Start of Supplied entries
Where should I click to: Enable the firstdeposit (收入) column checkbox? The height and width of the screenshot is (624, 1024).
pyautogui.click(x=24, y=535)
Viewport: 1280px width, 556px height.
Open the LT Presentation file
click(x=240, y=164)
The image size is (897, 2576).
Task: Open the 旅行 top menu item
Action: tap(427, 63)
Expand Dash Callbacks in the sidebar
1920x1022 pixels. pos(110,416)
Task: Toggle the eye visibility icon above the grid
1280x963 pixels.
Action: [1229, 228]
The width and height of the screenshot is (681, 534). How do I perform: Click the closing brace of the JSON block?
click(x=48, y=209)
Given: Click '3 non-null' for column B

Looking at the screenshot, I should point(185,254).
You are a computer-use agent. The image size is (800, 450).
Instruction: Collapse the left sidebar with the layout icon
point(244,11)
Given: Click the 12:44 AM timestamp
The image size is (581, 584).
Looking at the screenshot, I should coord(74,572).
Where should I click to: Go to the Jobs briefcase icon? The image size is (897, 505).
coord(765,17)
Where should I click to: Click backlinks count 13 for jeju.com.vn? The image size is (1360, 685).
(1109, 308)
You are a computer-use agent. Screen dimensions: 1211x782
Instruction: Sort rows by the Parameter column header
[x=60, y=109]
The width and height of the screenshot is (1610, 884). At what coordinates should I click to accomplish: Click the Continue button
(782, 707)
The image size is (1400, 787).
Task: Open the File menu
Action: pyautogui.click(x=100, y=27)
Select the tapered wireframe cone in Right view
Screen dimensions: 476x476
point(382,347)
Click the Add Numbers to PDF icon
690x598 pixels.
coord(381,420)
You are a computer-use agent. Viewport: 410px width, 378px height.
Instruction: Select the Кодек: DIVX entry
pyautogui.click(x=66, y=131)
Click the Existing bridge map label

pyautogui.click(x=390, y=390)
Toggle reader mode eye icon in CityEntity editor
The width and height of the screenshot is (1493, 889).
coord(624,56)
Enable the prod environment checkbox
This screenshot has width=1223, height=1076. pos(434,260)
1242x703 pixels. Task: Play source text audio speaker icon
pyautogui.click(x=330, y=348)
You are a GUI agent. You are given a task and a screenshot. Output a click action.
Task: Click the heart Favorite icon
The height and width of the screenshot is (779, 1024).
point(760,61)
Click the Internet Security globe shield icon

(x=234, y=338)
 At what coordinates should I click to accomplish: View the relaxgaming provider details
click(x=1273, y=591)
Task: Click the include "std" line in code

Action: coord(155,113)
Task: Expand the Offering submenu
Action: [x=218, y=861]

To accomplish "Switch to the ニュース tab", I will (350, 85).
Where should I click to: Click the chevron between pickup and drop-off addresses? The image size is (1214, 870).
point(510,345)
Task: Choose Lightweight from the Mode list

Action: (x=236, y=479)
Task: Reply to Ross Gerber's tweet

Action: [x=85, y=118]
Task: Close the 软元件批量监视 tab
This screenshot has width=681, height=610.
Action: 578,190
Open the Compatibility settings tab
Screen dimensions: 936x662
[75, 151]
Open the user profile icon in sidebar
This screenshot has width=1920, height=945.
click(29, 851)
End of Supplied entries
An exact copy of every entry is what is needed here.

Where should I click to: Enable the firstdeposit (收入) column checkbox? The height and width of the screenshot is (624, 1024).
pyautogui.click(x=24, y=535)
Viewport: 1280px width, 556px height.
Open the LT Presentation file
click(x=240, y=164)
The image size is (897, 2576).
Task: Open the 旅行 top menu item
Action: tap(427, 63)
Expand Dash Callbacks in the sidebar
1920x1022 pixels. pos(110,416)
Task: Toggle the eye visibility icon above the grid
1280x963 pixels.
Action: [1229, 228]
The width and height of the screenshot is (681, 534). How do I perform: Click the closing brace of the JSON block?
click(x=48, y=209)
Given: Click '3 non-null' for column B

Looking at the screenshot, I should point(185,254).
You are a computer-use agent. The image size is (800, 450).
Instruction: Collapse the left sidebar with the layout icon
point(244,11)
Given: Click the 12:44 AM timestamp
The image size is (581, 584).
Looking at the screenshot, I should coord(74,572).
Where should I click to: Go to the Jobs briefcase icon? The image size is (897, 505).
coord(765,17)
Where should I click to: Click backlinks count 13 for jeju.com.vn? The image size is (1360, 685).
(1109, 308)
You are a computer-use agent. Screen dimensions: 1211x782
Instruction: Sort rows by the Parameter column header
[x=60, y=109]
The width and height of the screenshot is (1610, 884). At what coordinates should I click to accomplish: Click the Continue button
(782, 707)
The image size is (1400, 787).
Task: Open the File menu
Action: pyautogui.click(x=100, y=27)
Select the tapered wireframe cone in Right view
Screen dimensions: 476x476
point(382,347)
Click the Add Numbers to PDF icon
690x598 pixels.
coord(381,420)
You are a computer-use agent. Viewport: 410px width, 378px height.
Instruction: Select the Кодек: DIVX entry
pyautogui.click(x=66, y=131)
Click the Existing bridge map label

pyautogui.click(x=390, y=390)
Toggle reader mode eye icon in CityEntity editor
The width and height of the screenshot is (1493, 889).
coord(624,56)
Enable the prod environment checkbox
This screenshot has width=1223, height=1076. pos(434,260)
1242x703 pixels. Task: Play source text audio speaker icon
pyautogui.click(x=330, y=348)
You are a GUI agent. You are given a task and a screenshot. Output a click action.
Task: Click the heart Favorite icon
The height and width of the screenshot is (779, 1024).
point(760,61)
Click the Internet Security globe shield icon

(x=234, y=338)
 At what coordinates should I click to accomplish: View the relaxgaming provider details
click(x=1273, y=591)
Task: Click the include "std" line in code

Action: coord(155,113)
Task: Expand the Offering submenu
Action: [x=218, y=861]

To accomplish "Switch to the ニュース tab", I will (350, 85).
Where should I click to: Click the chevron between pickup and drop-off addresses? The image size is (1214, 870).
point(510,345)
Task: Choose Lightweight from the Mode list

Action: (x=236, y=479)
Task: Reply to Ross Gerber's tweet

Action: [x=85, y=118]
Task: Close the 软元件批量监视 tab
This screenshot has width=681, height=610.
Action: 578,190
Open the Compatibility settings tab
Screen dimensions: 936x662
[75, 151]
Open the user profile icon in sidebar
This screenshot has width=1920, height=945.
click(29, 851)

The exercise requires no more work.